Comment on the Prime Minister’s commitment for the UK to maintain its status as having the lowest corporation tax rate in the G20.
Robin Walduck, tax partner at KPMG in the UK, said:
“For a decade now, the UK government has pursued a strategy of ensuring that the tax system is designed to attract foreign direct investment. This has been largely successful and ongoing cuts to the corporate tax rate have been a helpful component. The proposal was previously to reduce the corporate tax rate, currently 20%, to 17% in 2020. This represents a considerable reduction from the 30% rate ten years ago, or indeed the 28% rate when the Conservative party entered government in a coalition with the Liberal Democrats. Today’s proposal is to potentially reduce that rate still further in order that the UK retains the lowest corporation tax in the G20 should President-Elect, Donald Trump, follow through on his pledge to cut the federal business tax rate from 35% to 15%.

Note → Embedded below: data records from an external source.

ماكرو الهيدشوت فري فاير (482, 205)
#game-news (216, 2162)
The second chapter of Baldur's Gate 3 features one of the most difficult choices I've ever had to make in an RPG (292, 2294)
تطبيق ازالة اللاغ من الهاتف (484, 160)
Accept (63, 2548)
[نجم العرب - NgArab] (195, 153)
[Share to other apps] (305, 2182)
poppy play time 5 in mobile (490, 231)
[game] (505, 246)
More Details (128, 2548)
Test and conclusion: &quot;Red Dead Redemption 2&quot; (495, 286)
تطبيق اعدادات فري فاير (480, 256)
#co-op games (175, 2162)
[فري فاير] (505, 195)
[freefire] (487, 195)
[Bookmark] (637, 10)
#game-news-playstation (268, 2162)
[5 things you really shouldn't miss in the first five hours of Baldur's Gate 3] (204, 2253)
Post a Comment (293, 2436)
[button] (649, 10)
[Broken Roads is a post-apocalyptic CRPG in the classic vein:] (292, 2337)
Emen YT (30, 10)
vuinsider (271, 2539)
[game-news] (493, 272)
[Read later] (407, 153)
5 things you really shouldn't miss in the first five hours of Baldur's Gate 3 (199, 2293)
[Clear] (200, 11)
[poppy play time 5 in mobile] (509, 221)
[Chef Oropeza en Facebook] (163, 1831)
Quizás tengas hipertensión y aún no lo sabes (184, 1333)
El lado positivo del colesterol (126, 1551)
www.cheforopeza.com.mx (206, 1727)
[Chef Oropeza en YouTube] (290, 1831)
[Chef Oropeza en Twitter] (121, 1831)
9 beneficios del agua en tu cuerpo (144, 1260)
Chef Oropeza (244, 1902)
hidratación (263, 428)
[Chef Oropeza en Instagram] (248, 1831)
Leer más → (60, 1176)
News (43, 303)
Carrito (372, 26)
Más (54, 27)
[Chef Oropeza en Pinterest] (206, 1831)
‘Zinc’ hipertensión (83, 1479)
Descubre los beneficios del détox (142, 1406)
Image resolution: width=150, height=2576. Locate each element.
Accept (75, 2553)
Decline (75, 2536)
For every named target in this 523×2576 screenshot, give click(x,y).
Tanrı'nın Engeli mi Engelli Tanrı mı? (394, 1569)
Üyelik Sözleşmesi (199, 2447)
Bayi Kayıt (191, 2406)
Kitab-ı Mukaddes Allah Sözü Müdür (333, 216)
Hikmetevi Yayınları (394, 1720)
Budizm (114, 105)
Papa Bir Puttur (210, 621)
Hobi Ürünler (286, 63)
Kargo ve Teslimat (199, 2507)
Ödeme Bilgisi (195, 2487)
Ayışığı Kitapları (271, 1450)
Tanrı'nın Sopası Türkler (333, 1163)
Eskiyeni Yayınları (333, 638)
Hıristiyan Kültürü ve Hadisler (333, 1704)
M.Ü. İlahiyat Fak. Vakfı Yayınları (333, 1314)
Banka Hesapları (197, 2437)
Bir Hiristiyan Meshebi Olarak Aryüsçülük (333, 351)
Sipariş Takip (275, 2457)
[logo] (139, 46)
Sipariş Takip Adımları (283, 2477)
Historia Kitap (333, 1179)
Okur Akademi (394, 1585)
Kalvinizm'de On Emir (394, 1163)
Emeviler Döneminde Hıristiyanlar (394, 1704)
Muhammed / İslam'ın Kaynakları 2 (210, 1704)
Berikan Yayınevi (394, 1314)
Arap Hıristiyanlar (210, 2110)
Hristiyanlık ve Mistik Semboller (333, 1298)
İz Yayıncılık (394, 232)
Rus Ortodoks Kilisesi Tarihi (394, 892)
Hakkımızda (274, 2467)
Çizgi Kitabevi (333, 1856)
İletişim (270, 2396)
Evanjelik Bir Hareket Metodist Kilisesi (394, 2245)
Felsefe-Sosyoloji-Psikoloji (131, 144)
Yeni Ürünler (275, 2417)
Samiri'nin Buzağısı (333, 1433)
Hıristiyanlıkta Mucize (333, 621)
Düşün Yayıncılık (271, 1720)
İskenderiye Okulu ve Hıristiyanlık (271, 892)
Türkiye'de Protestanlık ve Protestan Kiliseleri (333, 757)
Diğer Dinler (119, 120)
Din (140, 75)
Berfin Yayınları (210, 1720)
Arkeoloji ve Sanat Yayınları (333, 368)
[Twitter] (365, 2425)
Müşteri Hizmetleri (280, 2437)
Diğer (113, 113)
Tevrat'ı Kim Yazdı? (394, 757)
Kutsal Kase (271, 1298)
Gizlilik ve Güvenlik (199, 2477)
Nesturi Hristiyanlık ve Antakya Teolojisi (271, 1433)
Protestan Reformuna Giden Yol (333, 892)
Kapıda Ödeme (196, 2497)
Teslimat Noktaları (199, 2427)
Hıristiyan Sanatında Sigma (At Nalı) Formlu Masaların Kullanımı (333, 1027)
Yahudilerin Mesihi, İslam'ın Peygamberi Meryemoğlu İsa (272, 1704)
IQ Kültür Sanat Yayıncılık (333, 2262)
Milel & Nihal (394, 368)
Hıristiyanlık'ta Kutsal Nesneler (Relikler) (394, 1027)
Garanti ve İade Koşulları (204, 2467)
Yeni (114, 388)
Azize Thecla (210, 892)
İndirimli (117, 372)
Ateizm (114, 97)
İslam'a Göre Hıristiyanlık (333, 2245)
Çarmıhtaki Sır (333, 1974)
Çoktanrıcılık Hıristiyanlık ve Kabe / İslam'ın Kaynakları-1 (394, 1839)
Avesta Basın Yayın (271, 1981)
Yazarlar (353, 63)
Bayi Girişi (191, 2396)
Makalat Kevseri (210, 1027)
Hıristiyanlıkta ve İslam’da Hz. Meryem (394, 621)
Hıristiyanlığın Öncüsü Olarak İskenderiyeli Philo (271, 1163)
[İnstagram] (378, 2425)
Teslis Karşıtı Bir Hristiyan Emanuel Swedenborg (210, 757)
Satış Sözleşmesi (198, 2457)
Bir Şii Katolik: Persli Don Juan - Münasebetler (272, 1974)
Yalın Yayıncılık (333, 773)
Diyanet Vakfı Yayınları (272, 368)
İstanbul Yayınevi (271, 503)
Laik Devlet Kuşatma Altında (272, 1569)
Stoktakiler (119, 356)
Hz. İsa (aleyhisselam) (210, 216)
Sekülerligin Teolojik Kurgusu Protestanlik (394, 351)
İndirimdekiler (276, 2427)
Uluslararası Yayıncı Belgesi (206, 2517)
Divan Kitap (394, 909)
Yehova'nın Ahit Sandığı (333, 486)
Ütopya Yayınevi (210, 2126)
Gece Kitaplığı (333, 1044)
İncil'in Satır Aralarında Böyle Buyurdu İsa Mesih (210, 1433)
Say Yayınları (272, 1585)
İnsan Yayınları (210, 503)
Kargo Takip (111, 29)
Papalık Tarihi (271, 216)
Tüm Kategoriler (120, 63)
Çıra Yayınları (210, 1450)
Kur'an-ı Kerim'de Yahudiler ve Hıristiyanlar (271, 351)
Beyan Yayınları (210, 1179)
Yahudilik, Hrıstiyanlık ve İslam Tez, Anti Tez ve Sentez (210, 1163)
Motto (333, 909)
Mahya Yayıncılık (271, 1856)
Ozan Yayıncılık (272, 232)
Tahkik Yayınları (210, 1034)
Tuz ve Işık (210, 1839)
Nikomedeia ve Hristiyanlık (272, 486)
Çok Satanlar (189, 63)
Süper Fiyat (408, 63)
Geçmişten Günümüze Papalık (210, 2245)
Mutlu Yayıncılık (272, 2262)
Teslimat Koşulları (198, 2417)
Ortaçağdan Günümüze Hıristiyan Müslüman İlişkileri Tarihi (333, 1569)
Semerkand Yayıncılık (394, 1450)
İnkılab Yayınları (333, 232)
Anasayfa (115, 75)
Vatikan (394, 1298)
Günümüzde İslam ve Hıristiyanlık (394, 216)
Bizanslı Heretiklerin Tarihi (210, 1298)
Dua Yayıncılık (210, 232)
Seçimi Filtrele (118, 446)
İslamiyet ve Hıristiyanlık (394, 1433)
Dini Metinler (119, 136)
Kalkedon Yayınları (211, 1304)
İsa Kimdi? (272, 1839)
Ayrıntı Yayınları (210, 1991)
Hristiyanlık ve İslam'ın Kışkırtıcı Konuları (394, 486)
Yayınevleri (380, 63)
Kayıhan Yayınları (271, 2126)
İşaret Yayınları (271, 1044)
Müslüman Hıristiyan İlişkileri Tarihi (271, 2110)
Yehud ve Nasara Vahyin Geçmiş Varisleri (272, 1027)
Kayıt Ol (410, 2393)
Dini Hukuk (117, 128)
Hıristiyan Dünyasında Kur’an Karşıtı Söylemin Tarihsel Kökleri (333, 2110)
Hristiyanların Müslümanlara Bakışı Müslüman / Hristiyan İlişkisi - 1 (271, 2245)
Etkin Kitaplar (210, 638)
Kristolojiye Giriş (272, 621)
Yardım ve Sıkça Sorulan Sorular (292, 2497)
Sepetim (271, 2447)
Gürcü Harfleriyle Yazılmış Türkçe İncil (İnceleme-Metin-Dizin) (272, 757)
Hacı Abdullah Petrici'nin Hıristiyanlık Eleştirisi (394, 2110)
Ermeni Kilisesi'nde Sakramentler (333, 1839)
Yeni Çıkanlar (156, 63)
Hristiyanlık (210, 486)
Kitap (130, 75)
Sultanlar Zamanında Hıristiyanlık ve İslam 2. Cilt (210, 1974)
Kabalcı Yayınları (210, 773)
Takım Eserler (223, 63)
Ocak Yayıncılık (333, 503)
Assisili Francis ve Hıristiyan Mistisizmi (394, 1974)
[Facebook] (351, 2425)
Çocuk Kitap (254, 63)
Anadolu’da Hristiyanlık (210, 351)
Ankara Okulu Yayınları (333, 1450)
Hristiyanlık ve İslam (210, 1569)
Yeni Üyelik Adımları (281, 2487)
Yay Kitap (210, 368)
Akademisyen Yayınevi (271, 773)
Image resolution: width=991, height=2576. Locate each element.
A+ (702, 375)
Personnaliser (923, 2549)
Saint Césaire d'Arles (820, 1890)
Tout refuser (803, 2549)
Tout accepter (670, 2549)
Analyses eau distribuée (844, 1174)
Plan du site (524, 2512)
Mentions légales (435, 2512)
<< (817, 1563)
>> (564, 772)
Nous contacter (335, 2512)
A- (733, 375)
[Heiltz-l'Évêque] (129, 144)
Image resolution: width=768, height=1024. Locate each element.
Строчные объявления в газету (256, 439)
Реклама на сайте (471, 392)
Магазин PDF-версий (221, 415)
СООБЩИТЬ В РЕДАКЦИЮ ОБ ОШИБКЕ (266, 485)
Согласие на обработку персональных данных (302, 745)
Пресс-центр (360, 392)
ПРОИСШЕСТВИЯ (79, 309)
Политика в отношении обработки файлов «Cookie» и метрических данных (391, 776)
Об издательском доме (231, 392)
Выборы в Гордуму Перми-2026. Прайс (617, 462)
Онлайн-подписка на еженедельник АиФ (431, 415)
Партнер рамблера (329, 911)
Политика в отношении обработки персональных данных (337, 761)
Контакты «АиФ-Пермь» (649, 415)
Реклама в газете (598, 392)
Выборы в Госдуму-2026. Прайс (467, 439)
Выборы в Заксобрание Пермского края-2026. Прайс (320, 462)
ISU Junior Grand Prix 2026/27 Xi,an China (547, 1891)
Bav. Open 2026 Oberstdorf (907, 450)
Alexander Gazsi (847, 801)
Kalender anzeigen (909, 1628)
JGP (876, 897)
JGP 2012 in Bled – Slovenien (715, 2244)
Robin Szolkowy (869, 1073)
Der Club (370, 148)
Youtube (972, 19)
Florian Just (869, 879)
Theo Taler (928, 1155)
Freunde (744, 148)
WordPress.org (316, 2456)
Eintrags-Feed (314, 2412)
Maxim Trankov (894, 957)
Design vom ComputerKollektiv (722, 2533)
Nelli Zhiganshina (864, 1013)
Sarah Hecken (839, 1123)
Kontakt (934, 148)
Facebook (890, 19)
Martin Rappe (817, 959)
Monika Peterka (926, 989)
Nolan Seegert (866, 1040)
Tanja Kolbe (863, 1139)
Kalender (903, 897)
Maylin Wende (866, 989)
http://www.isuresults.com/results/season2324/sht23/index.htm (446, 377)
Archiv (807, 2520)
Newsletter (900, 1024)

“Does this mean there's now a global race to the bottom? Any further reduction on the headline rate would certainly bring the UK rate close to Ireland’s own corporate tax rate, which has remained static at 12.5% for many years. There has also been very limited activity in recent years by other G20 members in aggressively reducing their own rates, with the exception of Australia (although even Australia’s proposal to reduce rates from 30% to 25% would only happen over a ten year period from this year). As such, the answer to this could largely depend on what Donald Trump prioritises when he takes office in January.
“Will a further cut really make a difference? Whilst from a policy perspective it may help towards making the UK a ‘super-competitive economy’, a reduction in rates will likely not be enough on its own to drive FDI. KPMG surveys of clients have consistently concluded that companies want stability, predictability and certainty, both in economic (including tax) and political terms. Whilst the current political and economic volatility prevails and uncertainty over a post-Brexit UK remains, we may find a reduction in the headline rate alone will not be enough to encourage companies to invest.”